Back to the man of the evening, Ezio. His appearance in this new Soul Calibur title makes more sense that any previous guest star in the series (even more so than my beloved Link). Aesthetically, Project Soul have done a great job of transferring Ubisoft’s star into a character that not only fits the world, but compliments it. Wielding weapons such as a pistol and his trademark Hidden Blade, this is a version of Ezio at a time where he is in the prime of his life – athletic, agile and incredibly deadly; his proficiency and familiarity with his tools of the trade make him a versatile fighter, suitable for ranged and close-quarters combat.
After our introduction to Soul Calibur V, we had the pleasure of watching Assassin’s Creed: Embers; Ubisoft’s short piece of computer generated animation. Set well after the events of Revelations, Ezio is now even older and living the quiet life with his family in Tuscany, having left the Brotherhood long ago. This well earned rest is disturbed when an assassin from lands far away requests help and mentoring from the weary Ezio, as her own people and assassin order are threatened.
An interesting expansion on Ezio’s story in Assassin’s Creed II, Brotherhood and Revelations, we see a man who is facing his twilight years. No longer is he the impatient and impulsive lad he was when we first met him – he has grown wise and thoughtful, but frail and not necessarily aware of the limitations of his ageing body. A loving father and husband, he now understands the meanings of the life lessons he learnt as an assassin, and it is this understanding that drives him to help this young Brotherhood member.
Embers is a wonderful piece of animation for those who are fans of the lore. It is the conclusion of Ezio’s story arc that I would have happily sat through as a full length movie. This short film has a unique style, almost cel-shaded and noticeably Gallic in design; although the animation itself is quite exaggerated and almost a bit too cartoon-like. However, it is a glimpse of Ubisoft’s future as an animation studio and I am interested in whether they will continue to expand their video game universes into this medium (after the recent release of Origins, Rayman is screaming out for an animated adaptation), or potentially create original works that could be standalone pieces, which could be adapted as video games in the future.

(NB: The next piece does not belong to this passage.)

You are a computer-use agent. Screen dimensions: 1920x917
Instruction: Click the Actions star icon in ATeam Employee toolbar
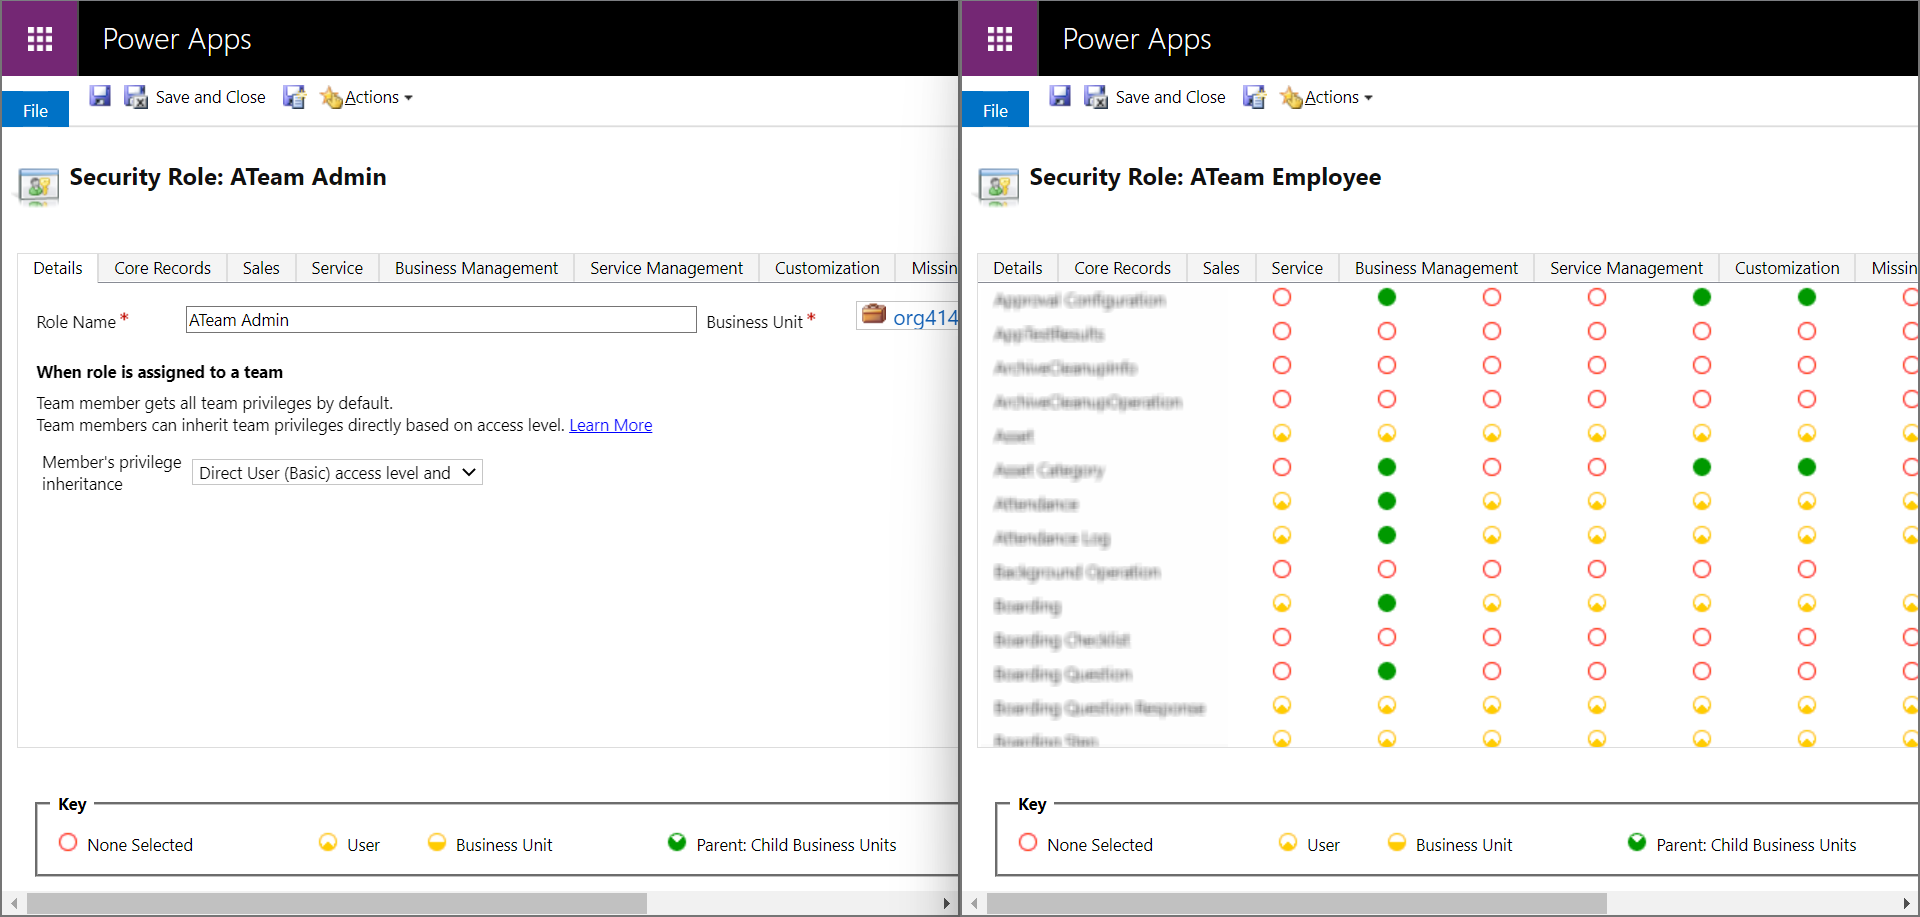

After this short interlude, the evening once again shifted to Soul Calibur V, thanks to a tournament-based brawl. A series of attendees fought each other to win a signed piece of Soul Calibur V artwork, and as expected I let the GodisaGeek crew down, becoming the recipient of an embarrassing 5-2 beat-down, featuring an incredibly bad perfect loss, prompting people to ask me if I knew what the block button was.
The entire experience made for an interesting and fun evening. We celebrated Ezio’s youth in Soul Calibur V, his transition to a middle-aged man in Assassin’s Creed: Revelations and his later years in Assassin’s Creed: Embers.
Assassin’s Creed: Revelations is out now on Xbox 360, PlayStation 3 (A PC version is released on 2nd December). Assassin’s Creed: Embers is available as a DVD with select versions of Assassin’s Creed: Revelations, or as a digital download on the Xbox LIVE Marketplace or PlayStation Network Store. Soul Calibur V is released in Europe on 3rd February, 2012.